実施例５〜７の結果より、難消化性糖類の単独添加では、ＹＩＴ１２３５５の菌数は１０⁶ｃｅｌｌｓ／ｍＬ未満であり、酪酸濃度も増加しなかった。一方、ＹＩＴ１２３５５の単独投与では、ＹＩＴ１２３５５の菌数が増加し、それに伴い、酪酸濃度も増加した。さらに、難消化性糖類とＹＩＴ１２３５５を組み合わせると、Ａ．ｈａｄｒｕｓの菌数は、ＹＩＴ１２３５５の単独投与時と比べ１００倍程度増加し、菌数の増加に伴い酪酸濃度も上昇した。これにより、酪酸産生菌と難消化性糖類とを併用すると、菌数増加とともに、酪酸濃度も増加することがわかった。

Claims

Ａｎａｅｒｏｓｔｉｐｅｓｈａｄｒｕｓ（Ｅｕｂａｃｔｅｒｉｕｍｈａｄｒｕｍ）に属する細菌が腸内で１０％以上の占有率を示し、優勢となった非ヒト動物モデルであって、前記細菌が、Ａｎａｅｒｏｓｔｉｐｅｓｈａｄｒｕｓ（Ｅｕｂａｃｔｅｒｉｕｍｈａｄｒｕｍ）ＹＩＴ１２３５４（ＮＩＴＥＰ−０１８３１）又はＡｎａｅｒｏｓｔｉｐｅｓｈａｄｒｕｓ（Ｅｕｂａｃｔｅｒｉｕｍｈａｄｒｕｍ）ＹＩＴ１２３５５（ＮＩＴＥＰ−０１８３２）である、非ヒト動物モデル。

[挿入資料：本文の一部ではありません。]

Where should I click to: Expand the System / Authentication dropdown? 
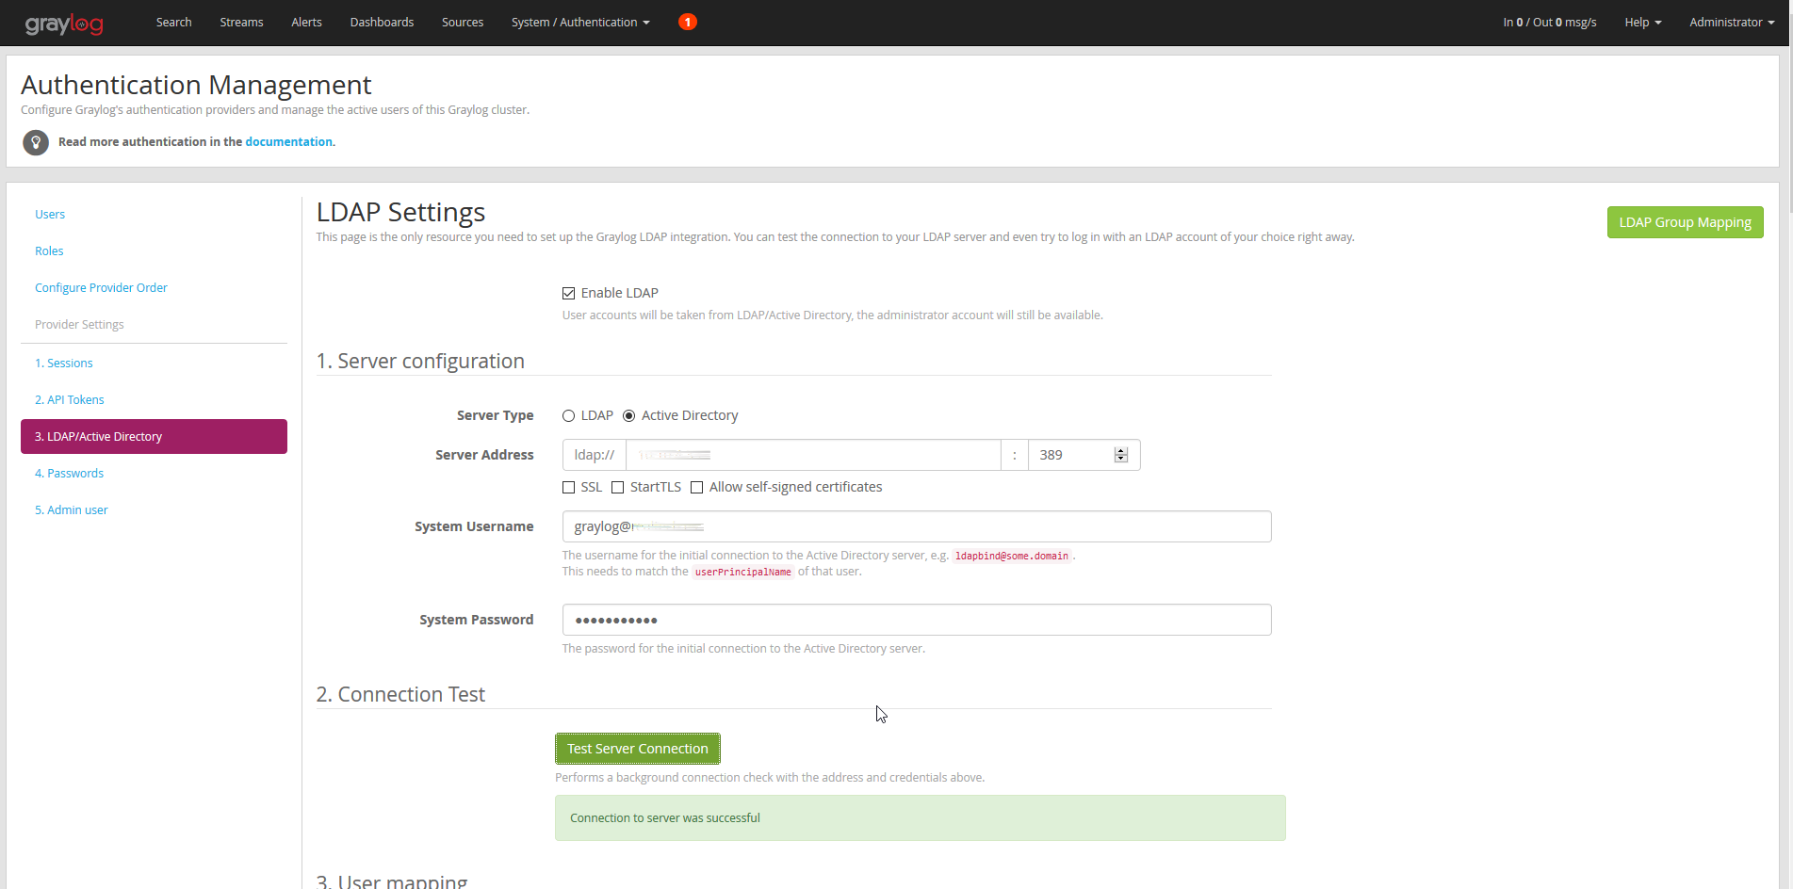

動物がマウスである、請求項１記載の非ヒト動物モデル。
難消化性糖類とＡｎａｅｒｏｓｔｉｐｅｓｈａｄｒｕｓ（Ｅｕｂａｃｔｅｒｉｕｍｈａｄｒｕｍ）に属する細菌を含有する組成物を動物に投与することを特徴とする請求項１又は２記載の非ヒト動物モデルの作製方法。
難消化性糖類が、イソマルト、イソマルチュロース、Ｄ−ガラクチトール、Ｄ−キシリトール、Ｄ−ソルビトール、Ｌ−ソルボース、マルチトール、Ｄ−マンニトール、ラクチトール及びガラクトオリゴ糖から選ばれる１種以上である請求項３記載の非ヒト動物モデルの作製方法。